(Dataset entries)
══════

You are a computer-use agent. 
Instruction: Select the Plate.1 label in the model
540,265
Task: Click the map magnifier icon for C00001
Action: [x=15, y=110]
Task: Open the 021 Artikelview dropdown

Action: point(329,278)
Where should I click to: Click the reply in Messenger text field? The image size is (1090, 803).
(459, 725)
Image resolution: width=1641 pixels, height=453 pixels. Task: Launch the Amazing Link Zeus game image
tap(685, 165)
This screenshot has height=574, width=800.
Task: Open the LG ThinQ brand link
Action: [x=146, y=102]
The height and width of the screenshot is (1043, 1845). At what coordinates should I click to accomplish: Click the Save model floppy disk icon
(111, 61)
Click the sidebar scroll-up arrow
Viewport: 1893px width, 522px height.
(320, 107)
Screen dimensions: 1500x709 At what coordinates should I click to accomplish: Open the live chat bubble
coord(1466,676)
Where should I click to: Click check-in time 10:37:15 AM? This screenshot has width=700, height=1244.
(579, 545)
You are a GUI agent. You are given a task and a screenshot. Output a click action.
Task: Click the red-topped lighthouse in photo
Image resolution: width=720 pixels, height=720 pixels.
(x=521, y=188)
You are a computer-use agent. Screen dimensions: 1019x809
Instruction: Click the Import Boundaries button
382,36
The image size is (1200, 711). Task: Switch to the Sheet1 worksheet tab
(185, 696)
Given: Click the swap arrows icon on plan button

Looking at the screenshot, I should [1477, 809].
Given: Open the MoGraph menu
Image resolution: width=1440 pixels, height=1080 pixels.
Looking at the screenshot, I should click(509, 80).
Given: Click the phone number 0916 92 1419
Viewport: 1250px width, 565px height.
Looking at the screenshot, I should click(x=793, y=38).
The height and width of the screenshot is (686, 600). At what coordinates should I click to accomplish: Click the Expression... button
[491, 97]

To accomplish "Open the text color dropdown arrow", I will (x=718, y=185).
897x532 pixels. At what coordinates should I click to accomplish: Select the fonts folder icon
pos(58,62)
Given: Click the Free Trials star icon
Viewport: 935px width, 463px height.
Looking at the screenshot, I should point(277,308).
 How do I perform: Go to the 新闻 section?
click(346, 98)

══════

What is being asked
Repeat each entry above, keeping every word exact.

Exercise solution
You are a computer-use agent. 
Instruction: Select the Plate.1 label in the model
540,265
Task: Click the map magnifier icon for C00001
Action: [x=15, y=110]
Task: Open the 021 Artikelview dropdown

Action: point(329,278)
Where should I click to: Click the reply in Messenger text field? The image size is (1090, 803).
(459, 725)
Image resolution: width=1641 pixels, height=453 pixels. Task: Launch the Amazing Link Zeus game image
tap(685, 165)
This screenshot has height=574, width=800.
Task: Open the LG ThinQ brand link
Action: [x=146, y=102]
The height and width of the screenshot is (1043, 1845). At what coordinates should I click to accomplish: Click the Save model floppy disk icon
(111, 61)
Click the sidebar scroll-up arrow
Viewport: 1893px width, 522px height.
(320, 107)
Screen dimensions: 1500x709 At what coordinates should I click to accomplish: Open the live chat bubble
coord(1466,676)
Where should I click to: Click check-in time 10:37:15 AM? This screenshot has width=700, height=1244.
(579, 545)
You are a GUI agent. You are given a task and a screenshot. Output a click action.
Task: Click the red-topped lighthouse in photo
Image resolution: width=720 pixels, height=720 pixels.
(x=521, y=188)
You are a computer-use agent. Screen dimensions: 1019x809
Instruction: Click the Import Boundaries button
382,36
The image size is (1200, 711). Task: Switch to the Sheet1 worksheet tab
(185, 696)
Given: Click the swap arrows icon on plan button

Looking at the screenshot, I should [1477, 809].
Given: Open the MoGraph menu
Image resolution: width=1440 pixels, height=1080 pixels.
Looking at the screenshot, I should click(509, 80).
Given: Click the phone number 0916 92 1419
Viewport: 1250px width, 565px height.
Looking at the screenshot, I should click(x=793, y=38).
The height and width of the screenshot is (686, 600). At what coordinates should I click to accomplish: Click the Expression... button
[491, 97]

To accomplish "Open the text color dropdown arrow", I will (x=718, y=185).
897x532 pixels. At what coordinates should I click to accomplish: Select the fonts folder icon
pos(58,62)
Given: Click the Free Trials star icon
Viewport: 935px width, 463px height.
Looking at the screenshot, I should point(277,308).
 How do I perform: Go to the 新闻 section?
click(346, 98)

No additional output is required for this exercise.